His mom, Amy, and his father’s long time sponsors Beth Meyer and Ann Romney, wife of 2012 U.S. Republican presidential candidate Mitt Romney, known as the “Three Amigos” owned an eight-year old horse named Behlinger that he could ride in dressage while also jumping.

He and Behlinger were on the California regional team that won gold at the 2017 North American Youth Championships. The following year, he and Behlinger were selected for the U.S. Emerging Athlete Program and to be a member of the USA European Young Rider tour that competed at the prestigious Hagen, Germany youth Nations Cups as well as Leudelange, Luxembourg and Deuville, France.

“This was a big confidence booster,” he said, “and showing in Europe for the first time was one of the best riding experiences I have had in my career thus far.”

Benjamin Ebeling on Behlinger competing at Hagen, Germany. File photo. © Lily Forado for dressage-news.com

He and Behlinger were invited to compete at the 2018 North American Youth Championships in the New York suburbs and flew directly from Europe.

“When we arrived in New York,” he recalls, “we had a chance meeting with Sasha Cutter, who owned Illuster van de Kampert. She was interested in selling the horse, and my mom and Sasha entered into a partnership.”

The partnership worked out in the first international competitions at the Global Dressage Festival in Wellington in 2019 where his family and Ann Romney had established a training center as their winter base.

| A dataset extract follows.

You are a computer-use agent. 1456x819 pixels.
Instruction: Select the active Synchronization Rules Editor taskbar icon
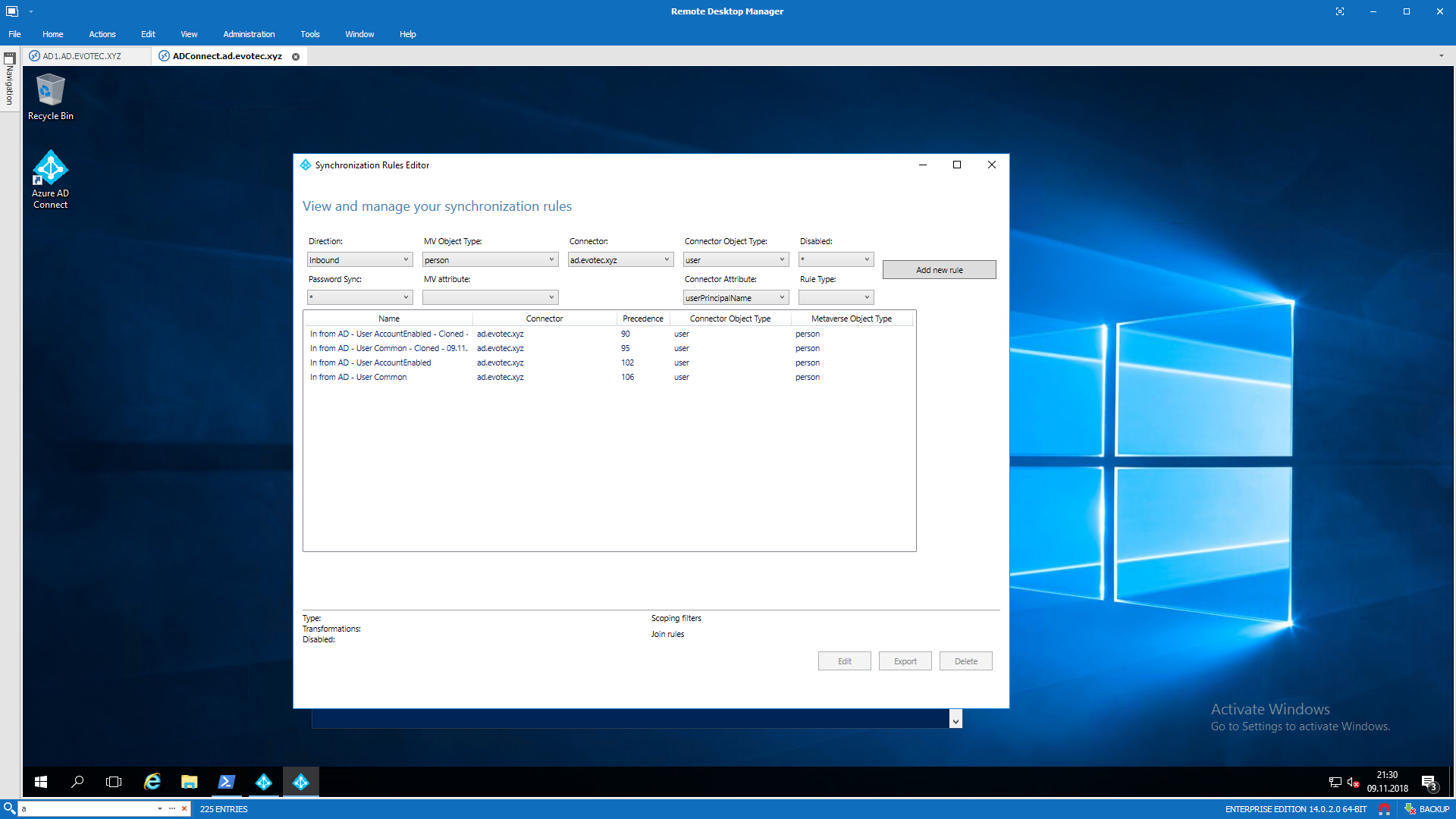coord(301,782)
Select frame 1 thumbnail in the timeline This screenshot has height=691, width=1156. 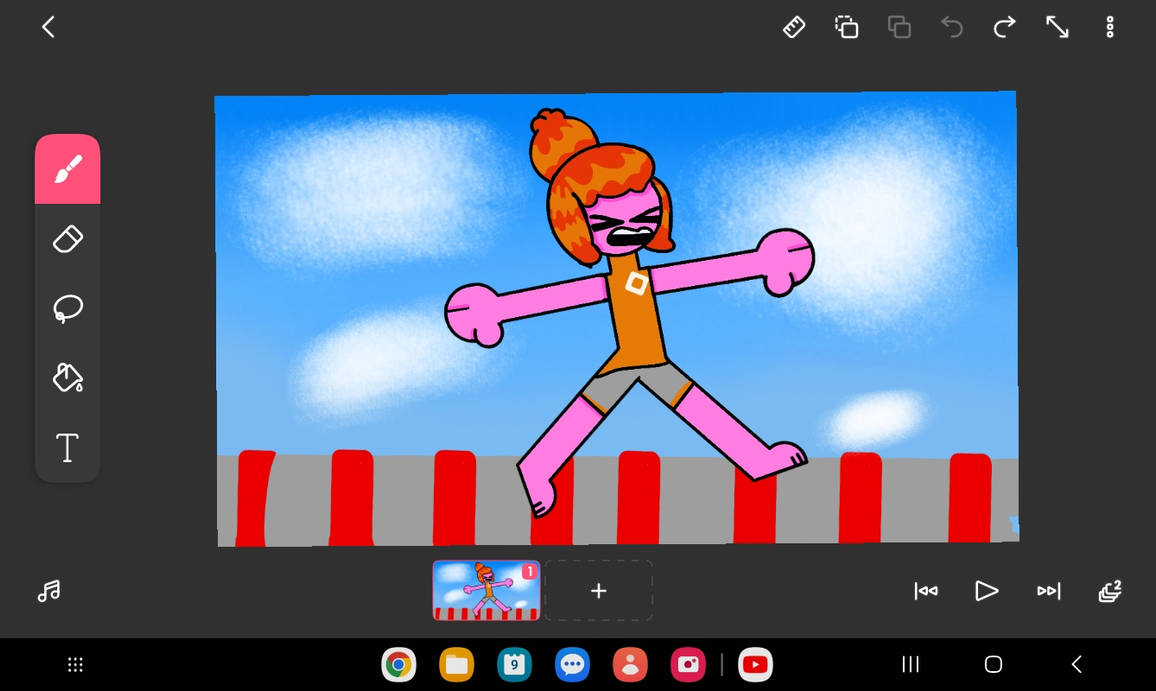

Three victories for Ben and Illuster (Spielberg x Contango) in Wellington CDI Young Rider events over the winter followed by a European swing at Compiègne, France and the Hagen Young Rider Nations Cup then moving up to the Under-25 division to compete at Leudelange before returning to Florida.

“I have loved building the relationship with the horse, starting in Europe,” Ben said.

The Wellington winter circuit this year was a huge success for Ben and Illuster, with five victories in 10 starts including individual and freestyle golds in the Under-25 Nations Cup.

The results qualified the duo for the United States team that was to compete at the World Equestrian Festival in Aachen, Germany, the most prestigious competition in the world for Olympic disciplines.

The coronavirus pandemic caused cancellation of Aachen.

He returned to California for the summer to notch five wins in five starts at two new CDIs in Thermal in November,

Then back in Wellington at year’s end, his Int. II score on Illuster of 75.676% eclipsed their previous best of 75.130% in Global’s U-25 Nations Cup Freestyle in March before coronavirus halted horse shows for a few months.

(Not to make a comparison but only as an illustration of scoring at this level, the 2020 European Under-25 Championships Int. II was won by a score of 74.765% from five judges.)

The Under-25 individual medals podium at the Global Dressage Festival–Benjamin Ebeling (center) gold, Emma Asher (left) silver and Camille Carier Bergeron of Canada bronze, with sponsor Terri Kane of Diamante Farms. © 2020 Ken Braddick/dressage-news.com

For the 2021 Global circuit of seven CDIs he is coached by his father and German team rider Christoph Koschel who bases himself in Wellington for winter and the backing of the “Three Amigos” plus Sasha Cutter.